** START Text passage **

In an action to recover damages for personal injuries, the plaintiff appeals, as limited by his brief, from (1) so much of an order of the Supreme Court, Kings County (Solomon, J.) dated November 3, 2004, as denied that branch of his motion pursuant to CPLR 3126 which was to strike the answer of the defendant City of New York for failing to comply with five orders directing discovery compliance, (2) so much of an order of the same court dated May 11, 2005, as denied that branch of his motion which was to strike the answer of the defendant City of New York for failing to comply with an additional order directing discovery compliance, and (3) so much of an order of the same court dated October 19, 2005, as denied that branch of his motion which was to compel discovery.
ORDERED that the orders are affirmed insofar as appealed from, with costs.

** END Text passage **
** START Material supplied **

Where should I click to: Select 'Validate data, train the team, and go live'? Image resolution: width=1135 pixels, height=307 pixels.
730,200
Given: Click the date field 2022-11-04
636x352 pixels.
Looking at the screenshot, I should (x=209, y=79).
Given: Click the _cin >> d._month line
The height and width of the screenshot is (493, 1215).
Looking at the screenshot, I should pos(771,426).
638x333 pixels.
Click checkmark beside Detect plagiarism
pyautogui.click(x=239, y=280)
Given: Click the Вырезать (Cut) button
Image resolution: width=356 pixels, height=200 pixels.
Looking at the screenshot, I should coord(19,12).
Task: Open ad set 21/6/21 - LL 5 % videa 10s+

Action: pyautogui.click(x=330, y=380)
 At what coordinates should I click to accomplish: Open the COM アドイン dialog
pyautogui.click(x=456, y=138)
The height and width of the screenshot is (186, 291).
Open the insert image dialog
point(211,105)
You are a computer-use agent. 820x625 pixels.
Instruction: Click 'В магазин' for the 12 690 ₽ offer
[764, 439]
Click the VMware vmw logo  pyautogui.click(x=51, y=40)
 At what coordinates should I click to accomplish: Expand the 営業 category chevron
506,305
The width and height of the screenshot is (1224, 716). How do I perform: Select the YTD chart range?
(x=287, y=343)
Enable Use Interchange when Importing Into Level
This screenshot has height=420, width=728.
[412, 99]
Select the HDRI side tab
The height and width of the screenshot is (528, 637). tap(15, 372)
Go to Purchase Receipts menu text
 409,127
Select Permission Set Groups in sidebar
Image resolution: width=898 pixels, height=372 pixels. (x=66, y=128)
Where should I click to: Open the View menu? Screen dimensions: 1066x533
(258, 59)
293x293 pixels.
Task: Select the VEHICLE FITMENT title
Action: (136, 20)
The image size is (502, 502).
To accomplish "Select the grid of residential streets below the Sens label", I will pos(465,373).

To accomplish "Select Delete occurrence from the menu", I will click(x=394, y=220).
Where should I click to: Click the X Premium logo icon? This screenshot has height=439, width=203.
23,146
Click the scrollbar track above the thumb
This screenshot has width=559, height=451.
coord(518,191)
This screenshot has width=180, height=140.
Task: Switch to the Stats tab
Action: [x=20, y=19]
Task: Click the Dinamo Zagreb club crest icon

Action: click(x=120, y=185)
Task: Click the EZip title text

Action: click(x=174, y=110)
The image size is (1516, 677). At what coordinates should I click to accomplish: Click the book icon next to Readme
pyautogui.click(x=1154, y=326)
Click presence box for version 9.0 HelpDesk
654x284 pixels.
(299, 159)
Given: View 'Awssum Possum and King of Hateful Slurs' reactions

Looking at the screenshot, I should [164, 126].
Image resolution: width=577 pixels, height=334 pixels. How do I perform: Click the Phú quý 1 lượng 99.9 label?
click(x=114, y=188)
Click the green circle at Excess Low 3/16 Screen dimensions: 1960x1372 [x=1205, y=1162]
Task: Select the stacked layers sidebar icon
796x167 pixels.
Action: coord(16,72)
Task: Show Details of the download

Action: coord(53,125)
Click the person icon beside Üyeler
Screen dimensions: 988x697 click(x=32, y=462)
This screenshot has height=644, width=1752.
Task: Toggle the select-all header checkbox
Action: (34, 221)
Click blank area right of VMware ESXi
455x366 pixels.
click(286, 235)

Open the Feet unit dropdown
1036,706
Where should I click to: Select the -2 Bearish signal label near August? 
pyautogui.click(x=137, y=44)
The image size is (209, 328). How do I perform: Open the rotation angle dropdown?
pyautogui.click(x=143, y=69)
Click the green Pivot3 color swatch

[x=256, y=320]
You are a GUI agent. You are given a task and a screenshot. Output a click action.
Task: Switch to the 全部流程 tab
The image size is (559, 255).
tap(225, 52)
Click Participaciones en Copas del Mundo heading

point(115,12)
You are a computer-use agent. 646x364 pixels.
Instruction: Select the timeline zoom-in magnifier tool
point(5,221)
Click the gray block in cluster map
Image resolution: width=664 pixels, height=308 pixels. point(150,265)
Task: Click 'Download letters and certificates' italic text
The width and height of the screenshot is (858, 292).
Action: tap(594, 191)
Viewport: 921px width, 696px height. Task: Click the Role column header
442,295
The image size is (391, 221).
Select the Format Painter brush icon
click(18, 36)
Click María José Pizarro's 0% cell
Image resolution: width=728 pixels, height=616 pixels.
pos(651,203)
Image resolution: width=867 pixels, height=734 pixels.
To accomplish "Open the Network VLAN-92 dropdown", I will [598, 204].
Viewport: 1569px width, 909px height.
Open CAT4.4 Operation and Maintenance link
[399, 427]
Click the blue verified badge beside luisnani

** END Material supplied **

**Task list**
(1) Answer from the court order:
(a) In which county did the Supreme Court that issued the orders sit?
(b) What is the date of the order that denied the motion to compel discovery?
(c) What was decided about the orders insofar as they were appealed from?
(2) Output everything in the court order from "In an action" down to "to compel discovery.", word for word.

**Answer list**
(1)
(a) Kings County
(b) October 19, 2005
(c) They were affirmed, with costs.

(2)
In an action to recover damages for personal injuries, the plaintiff appeals, as limited by his brief, from (1) so much of an order of the Supreme Court, Kings County (Solomon, J.) dated November 3, 2004, as denied that branch of his motion pursuant to CPLR 3126 which was to strike the answer of the defendant City of New York for failing to comply with five orders directing discovery compliance, (2) so much of an order of the same court dated May 11, 2005, as denied that branch of his motion which was to strike the answer of the defendant City of New York for failing to comply with an additional order directing discovery compliance, and (3) so much of an order of the same court dated October 19, 2005, as denied that branch of his motion which was to compel discovery.